ESCLUSIVA SN - "Con il Rosso non si passa": "A Bogliasco come tornare a casa. Mustafi mi piace un sacco. Sakic è rimasto quello di un tempo"

04.03.2014 19:49 di Mirko Conte  articolo letto 2861 volte
© foto di Matteo Gribaudi/Image Sport
ESCLUSIVA SN - "Con il Rosso non si passa": "A Bogliasco come tornare a casa. Mustafi mi piace un sacco. Sakic è rimasto quello di un tempo"

Oggi sono venuto a Bogliasco per il provino di tre miei ragazzi esordienti 2001, ogni volta che passo per il Mugnaini è come tornare a casa. Non ho visto Angelo, perchè sono stato solo dieci minuti al campo, poi sono andato ad assistere all'allenamento dei bambini, ma martedì tornerò per il secondo allenamento, quindi sarà l'occasione per riabbracciarlo. Mi ha fatto molto piacere rivedere Sakic, fa una certa sensazione rivederlo in un ruolo così differente, sono molto contento per lui, è rimasto quello di un tempo, una persona eccezionale, umile.

Le mie sensazioni post Torino sono sicuramente positive, ci voleva una vittoria simile per dare continuità di risultati e raggiungere quanto prima la salvezza, con Mihajlovic la Sampdoria sta disputando un ottimo campionato. Mustafi mi piace un sacco, finalmente un difensore non alto due metri dalle lunghe leve, fa piacere vedere un elemento diverso dal modello moderno di difensore altissimo e di conseguenza non veloce, il quale non trova il mio gradimento. Mustafi invece è rapido, esplosivo, bravo tecnicamente, ha tutte le caratteristiche per crescere, l'ho seguito con il Torino, ha fornito una prestazione ottima, è già nel giro della Nazionale, è un giovane di grande prospettiva. Gli auguro di andare al Mondiale, non sarà semplicissimo in quanto la formazione tedesca può contare su giocatori di grandissimo spessore, ma se continuità ad offrire prestazioni di così elevato livello, può davvero giocarsela.

Gabbiadini ha realizzato un grande goal, si si sta dimostrando un punto di forza, Mihajlovic gli ha trovato il ruolo più adatto alle sue caratteristiche. Su Sampdorianews.net l'avevo già scritto in passato; non poteva svolgere il ruolo di unica punta là davanti, era spesso costretto a venire a prendere palla fuori dall'area.
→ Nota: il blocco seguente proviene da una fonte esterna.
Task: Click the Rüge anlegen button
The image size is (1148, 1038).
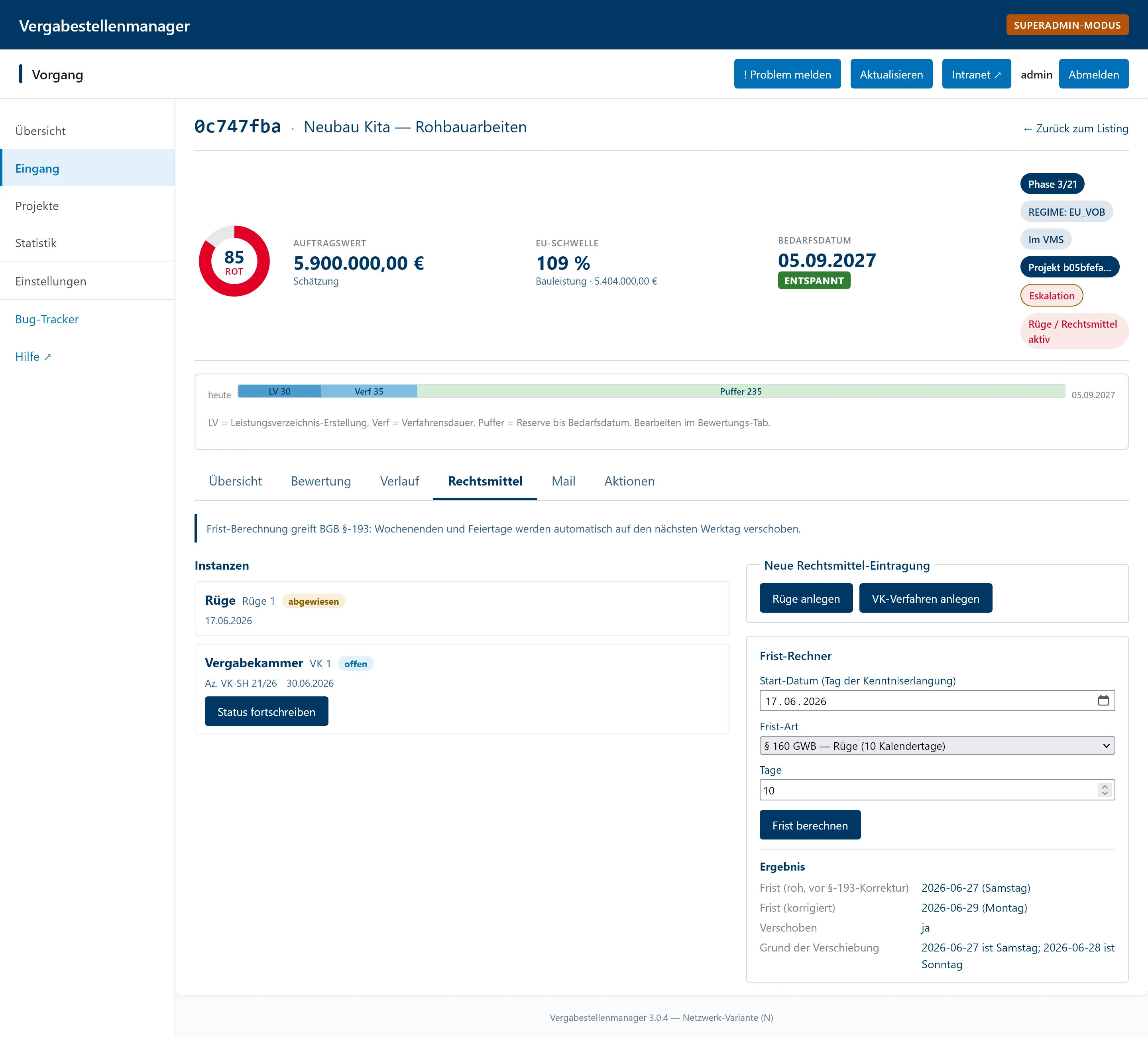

Ora invece gioca largo nel 4-2-3-1, lui da una parte ed Eder dall'altra tagliano il campo, si gettano negli spazi e mostrano tutto il loro potenziale, senza dimenticare le qualità balistiche dell'ex atalantino. Gabbiadini è un valore aggiunto in questo ruolo.

Gli attaccanti sono i primi difensori, ma è ormai una prerogativa di tutte le squadre, se non puoi contare su punte attive in fase difensiva, ogni formazione va in difficoltà, anche la Juventus, la squadra più forte da anni in Italia, lo dimostra, con il lavoro svolto da Tevez e Llorente. È una prerogativa ancora più importante per squadre come la Samp che fanno della corsa e del temperamento alcune delle principali caratteristiche. Gli attaccanti doriani lo stanno facendo molto bene, Gabbiadini, Eder e Soriano spesso e volentieri tornano sulla linea dei centrocampisti, se non addirittura dei difensori in fase di non possesso.

Domenica non sarà una partita semplice, il Livorno è un avversario duro da affrontare, tutto dipenderà dall'approccio alla gara. Se si scende in campo e si pensa che sarà tutto facile, allora ti metti in difficoltà da solo, gran parte del lavoro dovrà essere svolto mentalmente. Ora come ora la classifica dice che la Samp ha qualcosa in più ma lo deve dimostrare in campo, perchè se vengono meno il carattere e la determinazione, allora i valori si equivalgono, o si spostano a favore dell'avversario. Il campionato è ancora lungo, è vero, la posizione della Sampdoria è abbastanza tranquilla, ma fino a quando non verrà ottenuta la quota salvezza, i giocatori non dovranno mai pensare di aver raggiunto l'obiettivo finale.